Her songs like many good songs on Youtube hardly surpass 80,000 views. Actually many have less than 30,000 views a very poor reflection considering the kind of fame she enjoyed back then. It breaks my heart that Rihanna can shout anything and twerk nakedn and overnight the song will have 232, 335 679 views and a surpass a billion mark later.


In the comment section, apparently there were many fans who felt her loss and you can check what people who appreciate great music have to say about her music.


The reason for this long tribute to the beautiful soul, is that music plays a significant role to the memories we posses. My girlfriend once told me that the reason why it is sometimes difficult to move on is that you sometimes encounter the song you used to play or listen together and the memories come flooding back. You will remember that song you danced with your crush when you bumped into her in a club, before her not so handsome boyfriend fetched her.  That song you danced to in Kampala, Kisumu or Mombasa or any other town you have been to and enjoyed its nightlife.


Personally, I first heard  a ragga version of  BoB ‘Airplanes playing in a Juba bound bus, traversing the Kampala-Juba road at night which is a deathly experience. Given Ugandans like their music, half the music playing was either in Kiganda or any of the numerosu languages in Uganda. The bus was full of sweaty and dark folks, mostly Ugandans and South Sudanese. I was the lone Kenya in between with the usual stupid entitlement even though I was the same bus annoyingly called Bakulu. BoB was the only song that I anticipated every time the playlist repeated itself, it was good relief and the way the kid rapped. Even though the song was already two years too old, I was hearing it for the first time. And now, whenever I hear the song, that dark journey springs back to mind. 

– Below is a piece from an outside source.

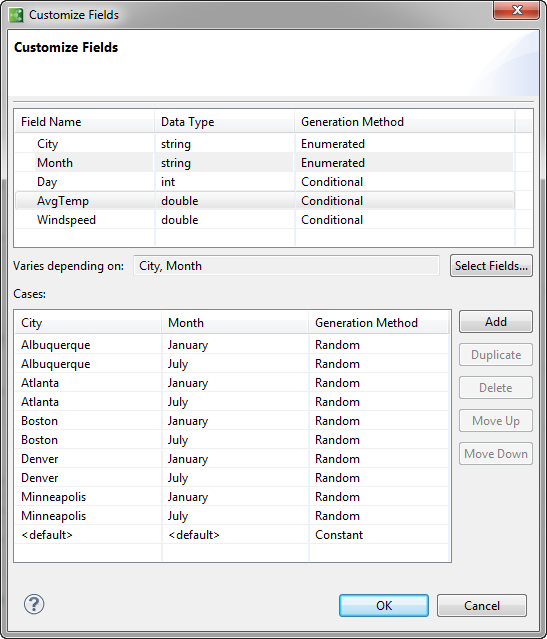
Task: Select the Day field row
Action: click(265, 182)

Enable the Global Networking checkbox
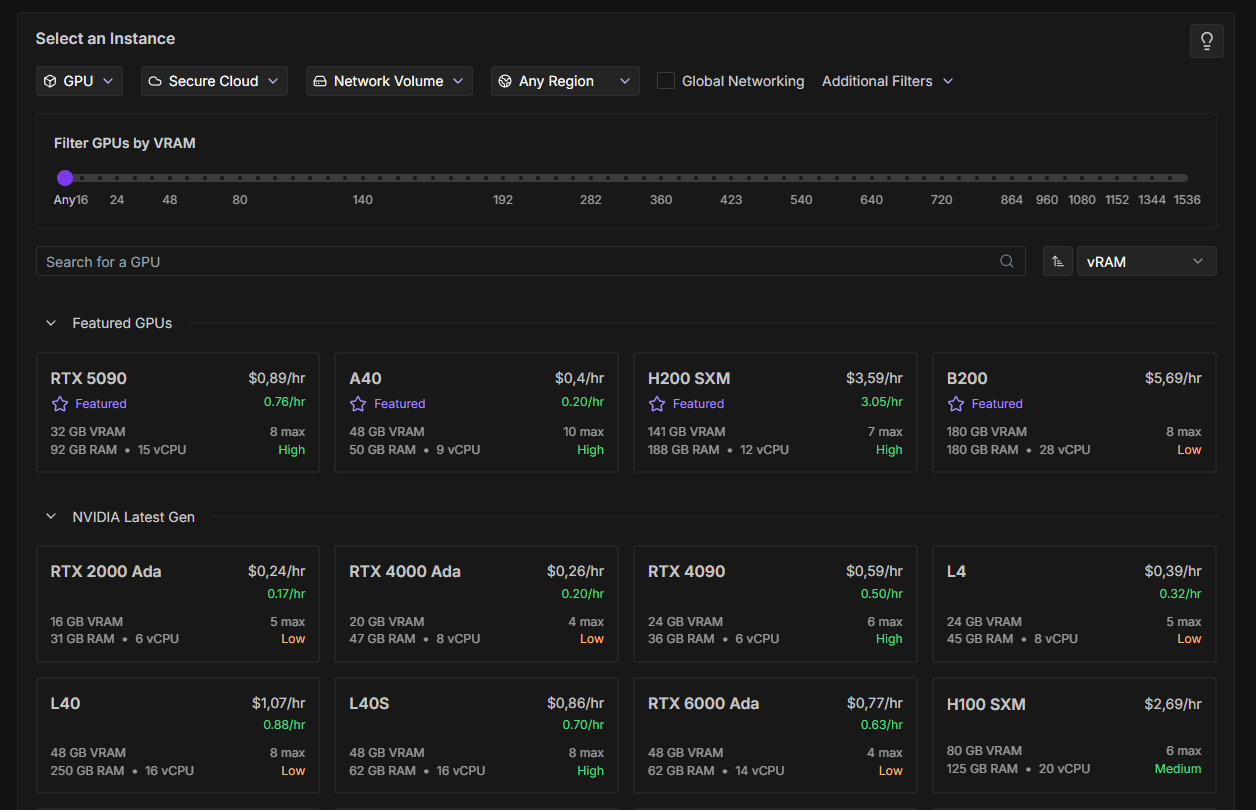click(x=665, y=81)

Music and smell are two things that can evoke the best and the worst of memories. You always remember how your ex smelled when dirty and when s/he was clean and fresh as mint. Whatever it is, I know you too have certain songs that ignite the happiest and the saddest memories. Music soothes. Music heals. Music cheers. Music hurts. Music excites.


I always wonder how some guys go their entire lives without a sense of music.


One thought on “Puff Johnson. Good music. And memory.

  1. Music surely does bring good and bad memories. Muzina does remind me of Eldoret and Mapenzi yanarun dunia by Alikiba always reminds me of someone ♥♥♥♥.